◆ EXERCISE BRIEF ◆
In the stretch of entries below that opens with the line containing "will (505, 681)." and closes with the line containing "Looking at the screenshot, I should click(x=965, y=48).", swap "GUI agent" for "interface agent" and reproduce only those lines, leaving everything else unchanged.

◆ GIVEN DATA ◆
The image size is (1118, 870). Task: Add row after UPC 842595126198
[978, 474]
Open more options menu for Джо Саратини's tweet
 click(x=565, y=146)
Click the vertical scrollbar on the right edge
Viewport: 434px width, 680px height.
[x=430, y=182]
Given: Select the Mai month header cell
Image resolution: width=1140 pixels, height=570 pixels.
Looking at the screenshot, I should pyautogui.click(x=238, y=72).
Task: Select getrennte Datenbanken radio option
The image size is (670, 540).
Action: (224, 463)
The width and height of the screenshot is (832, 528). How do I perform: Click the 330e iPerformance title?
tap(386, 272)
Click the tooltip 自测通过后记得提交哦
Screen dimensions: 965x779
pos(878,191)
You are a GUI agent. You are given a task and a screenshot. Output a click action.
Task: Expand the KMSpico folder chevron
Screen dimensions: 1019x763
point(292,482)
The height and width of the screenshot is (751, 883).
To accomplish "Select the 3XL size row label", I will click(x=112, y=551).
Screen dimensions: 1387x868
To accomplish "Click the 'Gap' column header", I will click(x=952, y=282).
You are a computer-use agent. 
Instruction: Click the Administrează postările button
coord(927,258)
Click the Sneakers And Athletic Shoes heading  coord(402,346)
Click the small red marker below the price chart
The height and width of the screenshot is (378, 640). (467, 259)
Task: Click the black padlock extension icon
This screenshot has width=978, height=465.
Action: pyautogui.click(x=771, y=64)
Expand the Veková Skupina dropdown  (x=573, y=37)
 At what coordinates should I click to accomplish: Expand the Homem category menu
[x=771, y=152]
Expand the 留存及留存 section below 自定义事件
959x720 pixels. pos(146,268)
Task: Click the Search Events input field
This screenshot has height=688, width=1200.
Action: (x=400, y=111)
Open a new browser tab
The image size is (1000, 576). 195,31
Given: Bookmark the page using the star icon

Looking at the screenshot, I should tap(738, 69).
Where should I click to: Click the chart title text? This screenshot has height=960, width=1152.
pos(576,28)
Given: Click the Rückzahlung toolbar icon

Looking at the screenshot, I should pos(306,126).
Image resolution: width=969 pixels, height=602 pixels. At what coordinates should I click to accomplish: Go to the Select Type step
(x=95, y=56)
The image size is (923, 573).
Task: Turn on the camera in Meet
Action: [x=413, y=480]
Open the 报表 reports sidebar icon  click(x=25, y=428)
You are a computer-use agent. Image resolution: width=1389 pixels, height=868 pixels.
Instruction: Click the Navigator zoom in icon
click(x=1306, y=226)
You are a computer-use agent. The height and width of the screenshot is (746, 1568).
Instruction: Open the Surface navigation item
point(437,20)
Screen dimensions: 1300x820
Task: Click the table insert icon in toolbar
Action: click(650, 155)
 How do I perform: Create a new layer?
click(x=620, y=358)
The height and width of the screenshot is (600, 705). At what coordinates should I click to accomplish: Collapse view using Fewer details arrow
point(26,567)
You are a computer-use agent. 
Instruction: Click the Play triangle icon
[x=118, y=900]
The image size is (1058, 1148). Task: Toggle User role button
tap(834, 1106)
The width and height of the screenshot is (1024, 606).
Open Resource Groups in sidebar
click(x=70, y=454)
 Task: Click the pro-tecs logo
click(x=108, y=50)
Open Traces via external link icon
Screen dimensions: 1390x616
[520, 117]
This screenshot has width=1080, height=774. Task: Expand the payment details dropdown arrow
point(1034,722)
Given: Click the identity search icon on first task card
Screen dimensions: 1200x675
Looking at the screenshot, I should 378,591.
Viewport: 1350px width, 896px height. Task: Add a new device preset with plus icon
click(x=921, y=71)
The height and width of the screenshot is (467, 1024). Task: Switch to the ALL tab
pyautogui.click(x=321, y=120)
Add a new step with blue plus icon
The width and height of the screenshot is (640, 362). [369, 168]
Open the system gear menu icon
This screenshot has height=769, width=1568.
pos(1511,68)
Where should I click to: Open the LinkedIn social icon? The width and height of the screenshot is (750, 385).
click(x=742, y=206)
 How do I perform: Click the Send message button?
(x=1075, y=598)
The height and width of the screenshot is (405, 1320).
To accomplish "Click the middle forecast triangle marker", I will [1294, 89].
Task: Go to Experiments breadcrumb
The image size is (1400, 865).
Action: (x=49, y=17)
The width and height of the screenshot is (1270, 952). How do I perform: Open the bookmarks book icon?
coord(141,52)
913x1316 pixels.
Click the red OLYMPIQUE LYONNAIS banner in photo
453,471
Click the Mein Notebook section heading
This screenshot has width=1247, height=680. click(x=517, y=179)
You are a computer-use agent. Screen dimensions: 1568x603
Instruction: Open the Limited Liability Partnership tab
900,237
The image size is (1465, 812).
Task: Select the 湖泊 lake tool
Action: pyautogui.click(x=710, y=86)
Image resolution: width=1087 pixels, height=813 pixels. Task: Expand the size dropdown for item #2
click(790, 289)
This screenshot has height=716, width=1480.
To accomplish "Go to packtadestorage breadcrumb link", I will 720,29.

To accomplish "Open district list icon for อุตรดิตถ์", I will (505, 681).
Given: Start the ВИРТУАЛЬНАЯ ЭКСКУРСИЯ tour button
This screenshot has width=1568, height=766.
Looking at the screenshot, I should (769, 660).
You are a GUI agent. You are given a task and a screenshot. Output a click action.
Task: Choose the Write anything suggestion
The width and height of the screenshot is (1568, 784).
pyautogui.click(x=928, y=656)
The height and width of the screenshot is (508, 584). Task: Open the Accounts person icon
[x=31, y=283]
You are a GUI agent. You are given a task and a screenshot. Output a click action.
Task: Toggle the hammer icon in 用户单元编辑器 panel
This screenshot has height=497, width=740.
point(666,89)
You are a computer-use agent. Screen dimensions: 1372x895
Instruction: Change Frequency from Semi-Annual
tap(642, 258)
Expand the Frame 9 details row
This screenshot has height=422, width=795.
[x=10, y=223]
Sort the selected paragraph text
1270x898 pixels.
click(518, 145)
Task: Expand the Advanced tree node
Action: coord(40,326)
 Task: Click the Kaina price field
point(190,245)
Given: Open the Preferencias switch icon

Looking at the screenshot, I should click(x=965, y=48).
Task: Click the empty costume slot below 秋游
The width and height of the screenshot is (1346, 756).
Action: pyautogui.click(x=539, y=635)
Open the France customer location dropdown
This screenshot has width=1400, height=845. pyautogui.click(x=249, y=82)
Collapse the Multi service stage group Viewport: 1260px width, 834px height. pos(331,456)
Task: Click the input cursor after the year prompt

◆ SOLUTION FOR THIS EXERCISE ◆
To accomplish "Open district list icon for อุตรดิตถ์", I will (505, 681).
Given: Start the ВИРТУАЛЬНАЯ ЭКСКУРСИЯ tour button
This screenshot has width=1568, height=766.
Looking at the screenshot, I should (769, 660).
You are a interface agent. You are given a task and a screenshot. Output a click action.
Task: Choose the Write anything suggestion
The width and height of the screenshot is (1568, 784).
pyautogui.click(x=928, y=656)
The height and width of the screenshot is (508, 584). Task: Open the Accounts person icon
[x=31, y=283]
You are a interface agent. You are given a task and a screenshot. Output a click action.
Task: Toggle the hammer icon in 用户单元编辑器 panel
This screenshot has height=497, width=740.
point(666,89)
You are a computer-use agent. Screen dimensions: 1372x895
Instruction: Change Frequency from Semi-Annual
tap(642, 258)
Expand the Frame 9 details row
This screenshot has height=422, width=795.
[x=10, y=223]
Sort the selected paragraph text
1270x898 pixels.
click(518, 145)
Task: Expand the Advanced tree node
Action: coord(40,326)
 Task: Click the Kaina price field
point(190,245)
Given: Open the Preferencias switch icon

Looking at the screenshot, I should click(x=965, y=48).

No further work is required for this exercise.